Previously, many adults readily disclosed their hemophilia diagnosis. However, when coinfection with viruses became an issue, many adults reconsidered the issue of disclosure. Most adults have shared their diagnosis, and often their associated complications, with friends and family. In terms of disclosing to their employers and coworkers, this has varied based on the individual’s preference, privacy issues, treatment needs, the degree of physical impairment, and past experiences with disclosure in the workplace.
In addition, hemophilia can continue to have an effect on their dating relationships because it sometimes affects their mobility, appearance, and interests.
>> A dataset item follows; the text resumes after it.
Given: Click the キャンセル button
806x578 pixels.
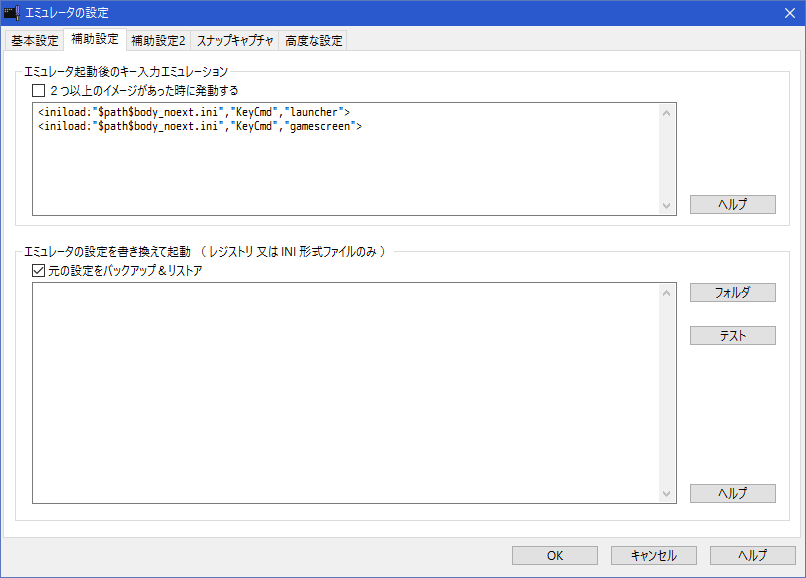Looking at the screenshot, I should click(653, 555).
Disclosure about HIV or HCV status can raise issues about trust, the ability to make plans for the future, and potential sexual transmission of HIV. For married men, there are similarities and differences in potential issues. Sexual transmission and safer sex are major concerns that can have an effect on family planning. For these men and their partners, support in exploring pregnancy alternatives is helpful. Men with HIV or hepatitis can also face concerns about disease progression, and complications of treatment, which can affect relationships. Adults with HCV or HIV, or both, also face issues related to disclosing their diagnosis to their children and often seek guidance with this issue from HTC staff.
As patients cope with multiple diagnoses, such as hemophilia, joint disease, HIV, and hepatitis, considerations for treatment become more complex.
Planning for health care in the event of progressive disability is an important task for an adult, again raising concerns about loss of independence. While some of this responsibility can be assumed by a spouse, partner, or family member if disability progresses, it is important for the adult patient to continue to maintain as much control as possible over his health care.
Adults with hemophilia have considerable concerns about financial stability and the cost of health care. The cost of treating hemophilia and its complications continues to rise in a climate of health insurance changes. Individuals might select jobs or keep unsatisfactory jobs to be able to obtain or retain insurance coverage. Those with insurance face rising co- payments and lifetime limits. Health insurance concerns, coupled with the uncertain ability to continue to work, can be devastating to patients and their families.